→ **Exercise objective**: Nothing but the lines from the one containing "Where should I" through the last line of the data below should be returned, each exactly as it stands, pictures excluded.

Saved entries:
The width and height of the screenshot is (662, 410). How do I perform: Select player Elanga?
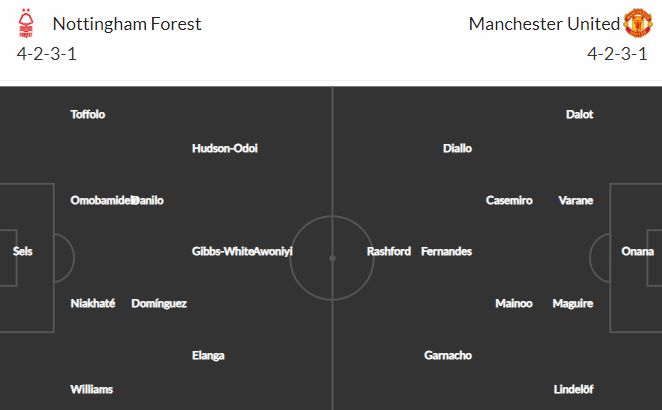point(208,355)
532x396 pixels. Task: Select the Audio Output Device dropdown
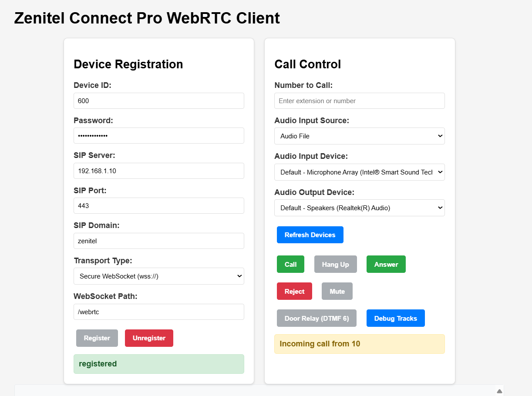click(360, 208)
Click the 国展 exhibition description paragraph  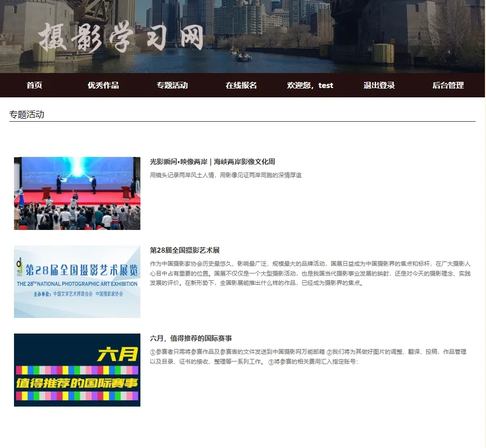coord(311,272)

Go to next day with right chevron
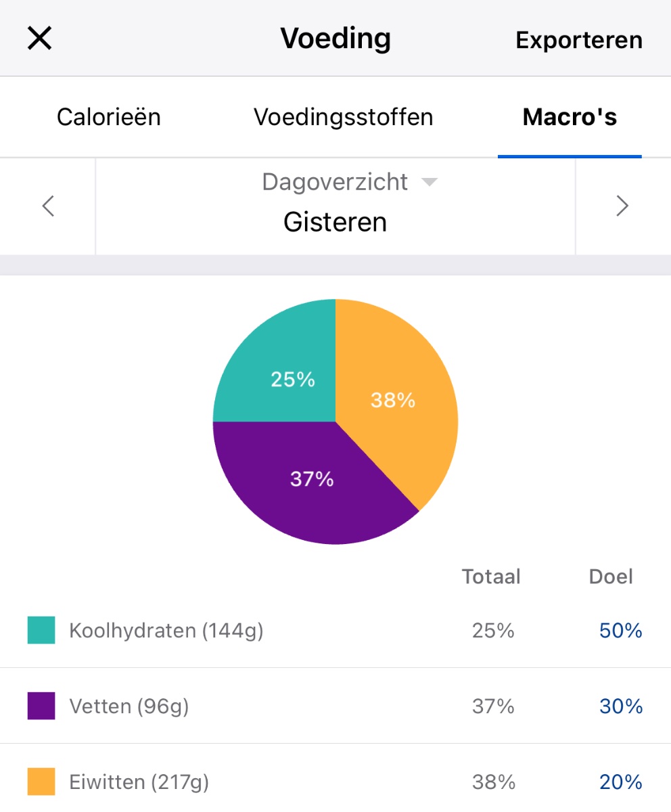(622, 206)
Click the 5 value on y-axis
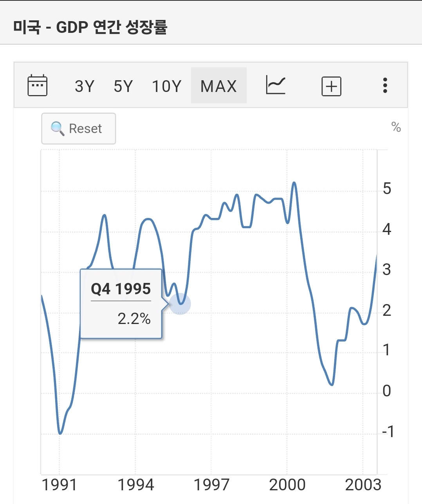Image resolution: width=422 pixels, height=504 pixels. coord(387,189)
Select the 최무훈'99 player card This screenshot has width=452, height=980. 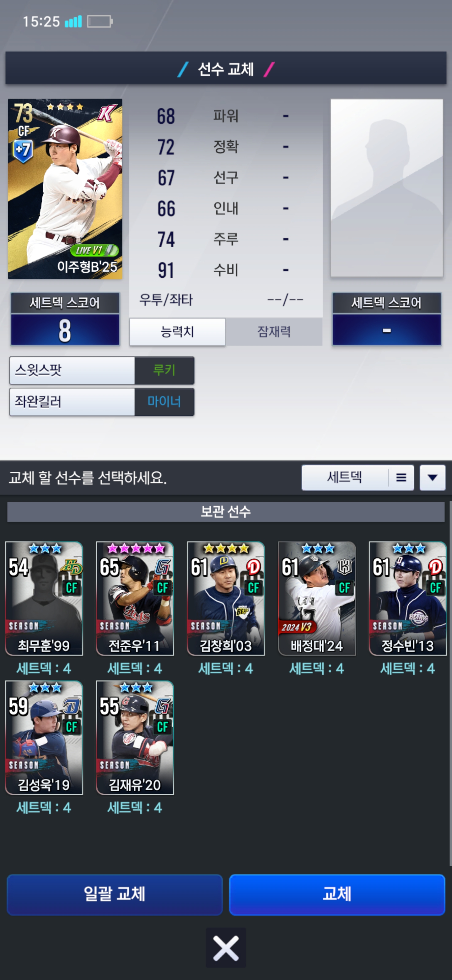coord(44,598)
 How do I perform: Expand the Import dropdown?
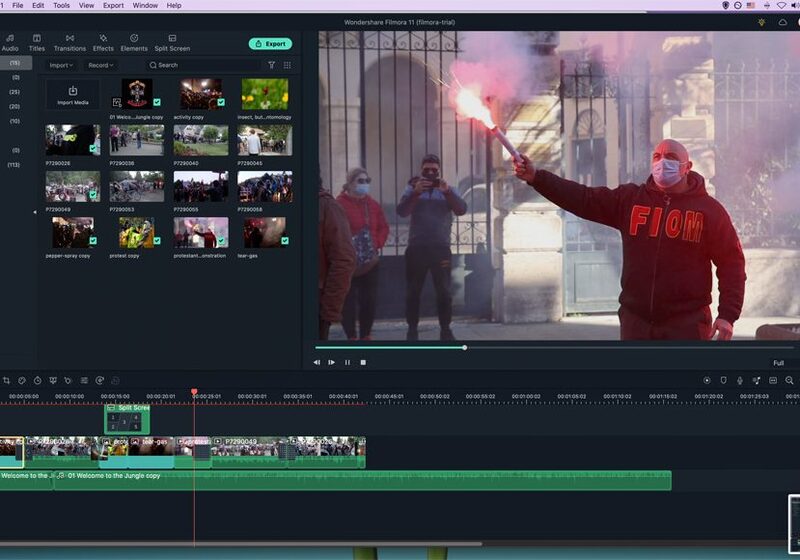click(x=61, y=65)
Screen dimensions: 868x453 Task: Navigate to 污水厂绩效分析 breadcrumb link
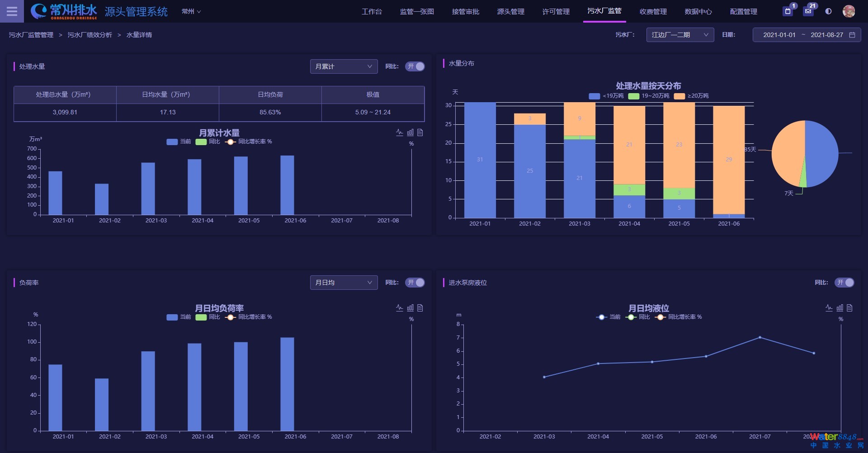pyautogui.click(x=90, y=35)
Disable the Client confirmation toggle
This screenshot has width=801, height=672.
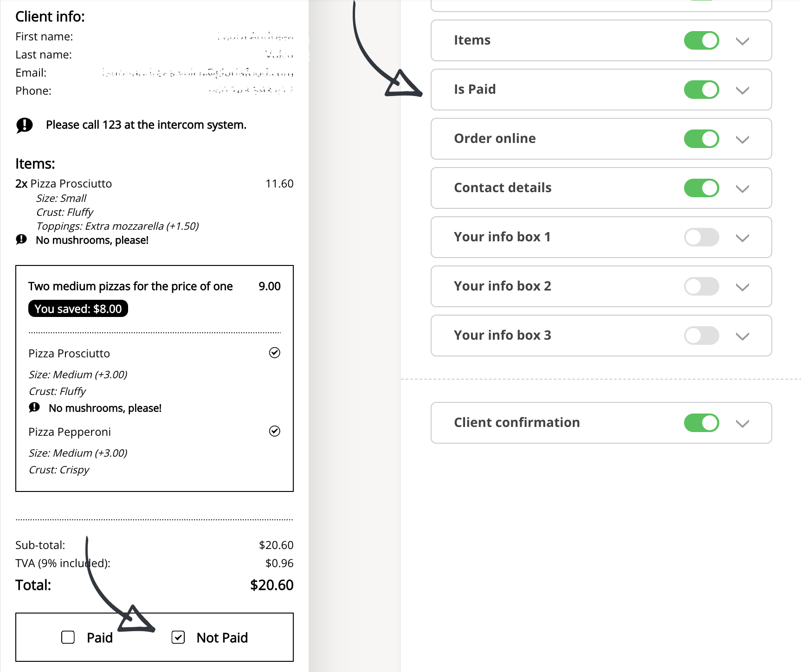(701, 423)
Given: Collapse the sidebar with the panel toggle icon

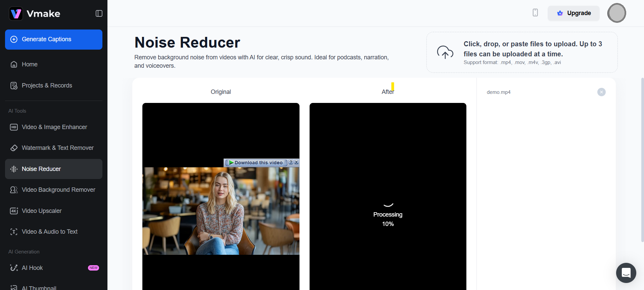Looking at the screenshot, I should pyautogui.click(x=99, y=13).
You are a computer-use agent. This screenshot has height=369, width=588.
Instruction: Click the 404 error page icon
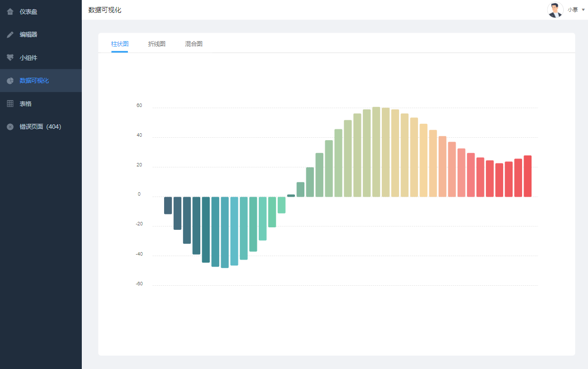[x=10, y=127]
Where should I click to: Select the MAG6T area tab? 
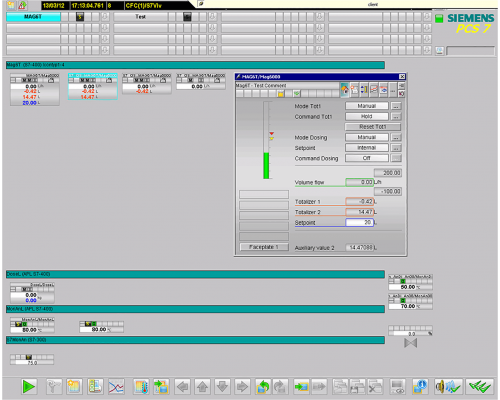(x=33, y=17)
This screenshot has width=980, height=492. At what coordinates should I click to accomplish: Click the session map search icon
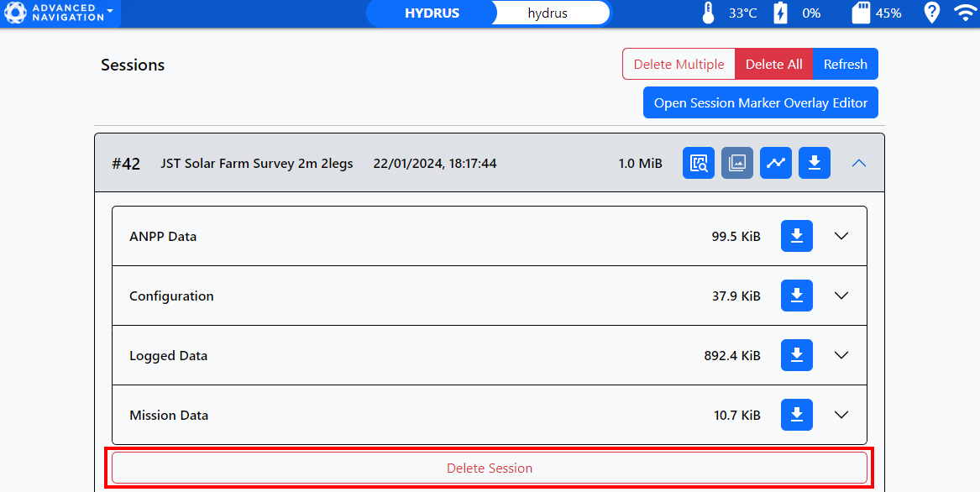[699, 163]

→ **Solution below**:
Where should I click to: Select the MAG6T area tab? 
(x=33, y=17)
This screenshot has width=980, height=492. At what coordinates should I click to accomplish: Click the session map search icon
[699, 163]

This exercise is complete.